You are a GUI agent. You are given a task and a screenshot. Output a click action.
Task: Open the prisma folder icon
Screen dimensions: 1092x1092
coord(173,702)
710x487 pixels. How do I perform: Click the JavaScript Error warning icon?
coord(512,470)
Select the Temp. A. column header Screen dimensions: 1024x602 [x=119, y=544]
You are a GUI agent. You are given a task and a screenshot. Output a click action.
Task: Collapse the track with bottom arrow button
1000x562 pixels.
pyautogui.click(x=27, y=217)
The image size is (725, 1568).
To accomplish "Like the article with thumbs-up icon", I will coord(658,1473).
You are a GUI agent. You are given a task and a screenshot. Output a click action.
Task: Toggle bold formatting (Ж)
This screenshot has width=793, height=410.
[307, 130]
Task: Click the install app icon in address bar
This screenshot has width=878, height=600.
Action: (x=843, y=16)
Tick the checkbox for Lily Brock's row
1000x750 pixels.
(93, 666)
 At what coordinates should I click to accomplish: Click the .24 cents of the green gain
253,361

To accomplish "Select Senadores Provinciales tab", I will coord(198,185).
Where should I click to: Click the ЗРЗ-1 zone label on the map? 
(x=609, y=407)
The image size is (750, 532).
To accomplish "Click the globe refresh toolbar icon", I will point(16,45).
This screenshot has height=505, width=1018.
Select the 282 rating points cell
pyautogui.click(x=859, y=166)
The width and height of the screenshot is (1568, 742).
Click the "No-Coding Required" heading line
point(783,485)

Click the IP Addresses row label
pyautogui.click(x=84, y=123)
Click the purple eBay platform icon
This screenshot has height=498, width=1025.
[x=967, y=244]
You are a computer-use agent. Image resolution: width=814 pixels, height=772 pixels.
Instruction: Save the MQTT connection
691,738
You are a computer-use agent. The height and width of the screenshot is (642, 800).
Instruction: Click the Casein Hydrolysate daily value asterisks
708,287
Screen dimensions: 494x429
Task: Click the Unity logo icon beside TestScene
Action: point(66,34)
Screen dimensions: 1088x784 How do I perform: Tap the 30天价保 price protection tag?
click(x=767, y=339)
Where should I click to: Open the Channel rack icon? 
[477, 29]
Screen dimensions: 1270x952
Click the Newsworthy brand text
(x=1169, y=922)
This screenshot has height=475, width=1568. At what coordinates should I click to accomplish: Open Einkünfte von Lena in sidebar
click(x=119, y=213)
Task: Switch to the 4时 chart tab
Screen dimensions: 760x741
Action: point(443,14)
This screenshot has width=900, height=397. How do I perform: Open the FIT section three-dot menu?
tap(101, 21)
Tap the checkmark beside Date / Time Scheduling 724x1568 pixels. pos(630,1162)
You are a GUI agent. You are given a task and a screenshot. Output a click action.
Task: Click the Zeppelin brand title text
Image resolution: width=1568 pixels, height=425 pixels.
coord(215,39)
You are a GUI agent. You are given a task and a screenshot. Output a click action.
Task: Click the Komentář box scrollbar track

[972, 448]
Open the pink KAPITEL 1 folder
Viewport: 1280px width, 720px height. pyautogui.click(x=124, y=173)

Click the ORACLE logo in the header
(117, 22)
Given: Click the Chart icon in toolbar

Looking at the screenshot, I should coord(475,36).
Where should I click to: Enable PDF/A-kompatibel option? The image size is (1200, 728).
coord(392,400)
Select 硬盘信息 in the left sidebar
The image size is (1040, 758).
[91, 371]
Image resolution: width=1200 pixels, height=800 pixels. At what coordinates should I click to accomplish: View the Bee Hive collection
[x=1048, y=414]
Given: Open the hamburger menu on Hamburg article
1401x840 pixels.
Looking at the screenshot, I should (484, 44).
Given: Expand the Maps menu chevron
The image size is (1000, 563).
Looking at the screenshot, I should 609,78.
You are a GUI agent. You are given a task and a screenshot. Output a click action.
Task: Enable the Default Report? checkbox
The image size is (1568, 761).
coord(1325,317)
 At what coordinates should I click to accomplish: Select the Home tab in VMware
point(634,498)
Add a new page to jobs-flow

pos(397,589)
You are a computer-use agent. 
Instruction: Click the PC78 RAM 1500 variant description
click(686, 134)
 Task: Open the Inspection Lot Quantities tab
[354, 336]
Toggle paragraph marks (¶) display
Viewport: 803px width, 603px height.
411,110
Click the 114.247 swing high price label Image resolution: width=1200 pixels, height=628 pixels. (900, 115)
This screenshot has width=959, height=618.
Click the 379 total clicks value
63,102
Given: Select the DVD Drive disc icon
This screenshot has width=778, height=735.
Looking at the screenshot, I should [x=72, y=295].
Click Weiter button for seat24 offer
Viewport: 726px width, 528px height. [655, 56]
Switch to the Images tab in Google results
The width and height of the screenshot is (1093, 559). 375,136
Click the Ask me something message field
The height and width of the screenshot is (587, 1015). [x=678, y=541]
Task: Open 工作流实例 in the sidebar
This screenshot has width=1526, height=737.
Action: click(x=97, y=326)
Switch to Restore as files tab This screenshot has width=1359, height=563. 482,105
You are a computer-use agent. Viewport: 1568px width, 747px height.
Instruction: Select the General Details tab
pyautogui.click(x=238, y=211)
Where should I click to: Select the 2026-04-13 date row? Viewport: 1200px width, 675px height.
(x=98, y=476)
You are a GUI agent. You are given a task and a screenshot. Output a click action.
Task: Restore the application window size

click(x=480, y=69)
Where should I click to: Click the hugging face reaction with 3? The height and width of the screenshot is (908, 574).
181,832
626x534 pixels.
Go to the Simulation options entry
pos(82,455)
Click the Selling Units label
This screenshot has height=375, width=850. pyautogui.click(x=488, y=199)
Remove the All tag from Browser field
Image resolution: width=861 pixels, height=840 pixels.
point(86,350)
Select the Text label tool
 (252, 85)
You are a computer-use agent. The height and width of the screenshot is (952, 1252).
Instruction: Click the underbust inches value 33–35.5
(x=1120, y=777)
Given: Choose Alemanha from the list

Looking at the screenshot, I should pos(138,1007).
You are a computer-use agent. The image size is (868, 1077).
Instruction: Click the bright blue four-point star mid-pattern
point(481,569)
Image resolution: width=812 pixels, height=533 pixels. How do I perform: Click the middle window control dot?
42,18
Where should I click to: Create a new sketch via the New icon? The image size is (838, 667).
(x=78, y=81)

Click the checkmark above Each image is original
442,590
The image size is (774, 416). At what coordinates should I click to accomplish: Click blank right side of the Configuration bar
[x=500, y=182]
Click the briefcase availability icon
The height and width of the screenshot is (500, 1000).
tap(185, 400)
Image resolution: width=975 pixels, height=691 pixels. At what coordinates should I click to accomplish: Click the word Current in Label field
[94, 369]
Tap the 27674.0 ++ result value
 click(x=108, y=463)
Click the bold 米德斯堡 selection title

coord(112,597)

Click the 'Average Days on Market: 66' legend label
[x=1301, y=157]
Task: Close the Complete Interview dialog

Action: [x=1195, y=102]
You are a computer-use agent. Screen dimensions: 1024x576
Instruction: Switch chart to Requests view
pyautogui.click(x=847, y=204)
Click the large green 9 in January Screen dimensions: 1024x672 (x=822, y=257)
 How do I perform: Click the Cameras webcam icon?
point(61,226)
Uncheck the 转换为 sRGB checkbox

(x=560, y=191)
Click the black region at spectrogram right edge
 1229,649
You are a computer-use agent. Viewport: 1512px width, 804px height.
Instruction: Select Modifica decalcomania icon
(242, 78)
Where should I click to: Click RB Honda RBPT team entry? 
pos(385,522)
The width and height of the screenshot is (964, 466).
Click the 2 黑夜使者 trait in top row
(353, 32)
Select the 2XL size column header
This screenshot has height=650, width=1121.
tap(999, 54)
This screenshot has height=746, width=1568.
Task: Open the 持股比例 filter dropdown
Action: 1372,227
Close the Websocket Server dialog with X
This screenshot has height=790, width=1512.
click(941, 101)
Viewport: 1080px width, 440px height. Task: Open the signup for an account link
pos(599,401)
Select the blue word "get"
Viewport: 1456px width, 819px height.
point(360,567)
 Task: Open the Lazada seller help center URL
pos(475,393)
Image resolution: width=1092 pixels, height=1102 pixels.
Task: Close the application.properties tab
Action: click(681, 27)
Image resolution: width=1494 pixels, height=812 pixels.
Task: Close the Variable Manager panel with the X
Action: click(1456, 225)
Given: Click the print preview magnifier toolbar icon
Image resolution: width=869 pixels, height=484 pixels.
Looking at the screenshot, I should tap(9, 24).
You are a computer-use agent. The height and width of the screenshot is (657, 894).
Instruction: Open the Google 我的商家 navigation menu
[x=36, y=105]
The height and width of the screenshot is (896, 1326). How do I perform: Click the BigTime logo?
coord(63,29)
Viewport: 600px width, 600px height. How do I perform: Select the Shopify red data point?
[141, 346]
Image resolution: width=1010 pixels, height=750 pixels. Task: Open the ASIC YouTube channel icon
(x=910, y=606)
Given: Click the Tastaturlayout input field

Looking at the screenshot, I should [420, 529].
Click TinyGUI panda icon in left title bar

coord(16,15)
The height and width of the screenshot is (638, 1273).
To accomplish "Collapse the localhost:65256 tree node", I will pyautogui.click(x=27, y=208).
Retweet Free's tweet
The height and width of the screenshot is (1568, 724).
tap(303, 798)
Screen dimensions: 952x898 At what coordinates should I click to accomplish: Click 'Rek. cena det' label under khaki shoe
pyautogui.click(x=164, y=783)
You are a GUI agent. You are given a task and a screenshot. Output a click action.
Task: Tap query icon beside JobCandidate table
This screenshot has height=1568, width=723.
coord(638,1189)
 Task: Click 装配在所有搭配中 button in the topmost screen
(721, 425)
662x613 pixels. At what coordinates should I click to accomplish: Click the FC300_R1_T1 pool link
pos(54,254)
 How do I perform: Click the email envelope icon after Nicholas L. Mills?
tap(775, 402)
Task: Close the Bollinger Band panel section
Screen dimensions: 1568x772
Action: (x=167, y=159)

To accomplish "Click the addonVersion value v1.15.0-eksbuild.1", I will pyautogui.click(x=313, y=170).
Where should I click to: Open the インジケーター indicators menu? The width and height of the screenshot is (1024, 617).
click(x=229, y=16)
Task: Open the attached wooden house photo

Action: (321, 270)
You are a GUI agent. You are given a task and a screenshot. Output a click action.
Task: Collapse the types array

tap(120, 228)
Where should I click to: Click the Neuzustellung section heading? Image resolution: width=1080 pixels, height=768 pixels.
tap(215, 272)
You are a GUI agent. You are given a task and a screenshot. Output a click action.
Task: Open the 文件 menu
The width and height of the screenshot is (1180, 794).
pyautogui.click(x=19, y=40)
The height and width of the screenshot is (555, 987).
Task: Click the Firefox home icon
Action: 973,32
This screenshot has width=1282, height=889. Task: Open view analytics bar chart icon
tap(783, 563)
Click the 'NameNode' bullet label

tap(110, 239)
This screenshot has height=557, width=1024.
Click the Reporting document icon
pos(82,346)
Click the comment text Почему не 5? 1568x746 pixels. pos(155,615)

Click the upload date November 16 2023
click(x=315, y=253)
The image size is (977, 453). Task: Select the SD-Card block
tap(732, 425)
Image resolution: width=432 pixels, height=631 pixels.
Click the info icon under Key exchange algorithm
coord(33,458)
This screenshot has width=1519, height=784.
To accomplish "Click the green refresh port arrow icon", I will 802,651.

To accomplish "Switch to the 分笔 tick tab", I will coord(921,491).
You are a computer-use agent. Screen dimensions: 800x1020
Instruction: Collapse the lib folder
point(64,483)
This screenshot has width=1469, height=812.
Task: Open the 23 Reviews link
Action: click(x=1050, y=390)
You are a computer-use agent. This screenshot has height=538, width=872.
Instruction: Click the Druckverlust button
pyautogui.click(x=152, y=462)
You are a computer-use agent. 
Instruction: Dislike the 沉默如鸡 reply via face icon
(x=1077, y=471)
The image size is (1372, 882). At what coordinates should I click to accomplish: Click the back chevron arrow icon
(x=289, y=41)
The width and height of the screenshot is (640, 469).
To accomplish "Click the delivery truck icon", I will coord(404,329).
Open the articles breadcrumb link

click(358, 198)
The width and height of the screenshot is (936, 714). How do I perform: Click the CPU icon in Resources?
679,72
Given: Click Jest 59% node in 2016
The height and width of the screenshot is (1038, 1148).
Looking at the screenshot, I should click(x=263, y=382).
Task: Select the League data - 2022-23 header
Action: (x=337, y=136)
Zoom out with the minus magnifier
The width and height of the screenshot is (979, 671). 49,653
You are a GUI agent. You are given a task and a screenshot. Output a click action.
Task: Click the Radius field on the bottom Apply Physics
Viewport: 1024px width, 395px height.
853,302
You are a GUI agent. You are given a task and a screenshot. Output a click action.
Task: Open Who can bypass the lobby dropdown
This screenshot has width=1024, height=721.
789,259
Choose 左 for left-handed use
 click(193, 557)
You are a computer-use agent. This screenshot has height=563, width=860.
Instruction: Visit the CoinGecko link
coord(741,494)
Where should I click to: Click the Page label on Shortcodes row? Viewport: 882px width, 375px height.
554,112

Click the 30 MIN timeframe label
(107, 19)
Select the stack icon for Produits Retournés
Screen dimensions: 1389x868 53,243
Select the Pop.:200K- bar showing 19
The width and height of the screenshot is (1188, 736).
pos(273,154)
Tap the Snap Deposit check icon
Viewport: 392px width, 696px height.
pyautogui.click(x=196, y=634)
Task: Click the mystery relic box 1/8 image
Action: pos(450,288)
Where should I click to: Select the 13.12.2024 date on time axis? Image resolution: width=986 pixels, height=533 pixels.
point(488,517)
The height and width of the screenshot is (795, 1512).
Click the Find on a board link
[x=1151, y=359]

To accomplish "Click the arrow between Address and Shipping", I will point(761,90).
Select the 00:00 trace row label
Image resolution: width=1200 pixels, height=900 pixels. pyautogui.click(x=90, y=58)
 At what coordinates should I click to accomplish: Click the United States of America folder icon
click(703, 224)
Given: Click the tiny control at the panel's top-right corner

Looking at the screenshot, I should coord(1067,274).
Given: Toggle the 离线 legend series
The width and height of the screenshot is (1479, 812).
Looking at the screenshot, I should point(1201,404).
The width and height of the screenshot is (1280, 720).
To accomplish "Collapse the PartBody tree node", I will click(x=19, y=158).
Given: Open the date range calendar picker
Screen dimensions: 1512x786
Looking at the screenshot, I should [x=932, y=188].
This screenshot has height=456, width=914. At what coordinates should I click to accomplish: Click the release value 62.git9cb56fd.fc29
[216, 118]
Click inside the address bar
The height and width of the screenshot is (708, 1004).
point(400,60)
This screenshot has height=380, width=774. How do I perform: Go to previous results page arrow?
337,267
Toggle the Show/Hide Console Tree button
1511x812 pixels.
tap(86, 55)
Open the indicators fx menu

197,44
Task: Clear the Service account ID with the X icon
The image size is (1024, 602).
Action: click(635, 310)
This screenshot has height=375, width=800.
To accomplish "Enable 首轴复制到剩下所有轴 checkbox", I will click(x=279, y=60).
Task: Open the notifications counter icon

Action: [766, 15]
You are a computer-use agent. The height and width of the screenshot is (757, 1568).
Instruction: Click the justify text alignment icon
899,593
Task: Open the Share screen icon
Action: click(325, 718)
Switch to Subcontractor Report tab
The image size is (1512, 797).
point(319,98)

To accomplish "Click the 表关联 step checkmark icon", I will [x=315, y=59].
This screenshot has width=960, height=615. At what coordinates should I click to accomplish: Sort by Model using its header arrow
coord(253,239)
----------------
| What is needed |
Nothing but an exact copy of the lines from the start of the entries through the line containing "Select the Temp." belongs in the response.

| The completed task |
You are a GUI agent. You are given a task and a screenshot. Output a click action.
Task: Open the prisma folder icon
Screen dimensions: 1092x1092
coord(173,702)
710x487 pixels. How do I perform: Click the JavaScript Error warning icon?
coord(512,470)
Select the Temp. A. column header Screen dimensions: 1024x602 [x=119, y=544]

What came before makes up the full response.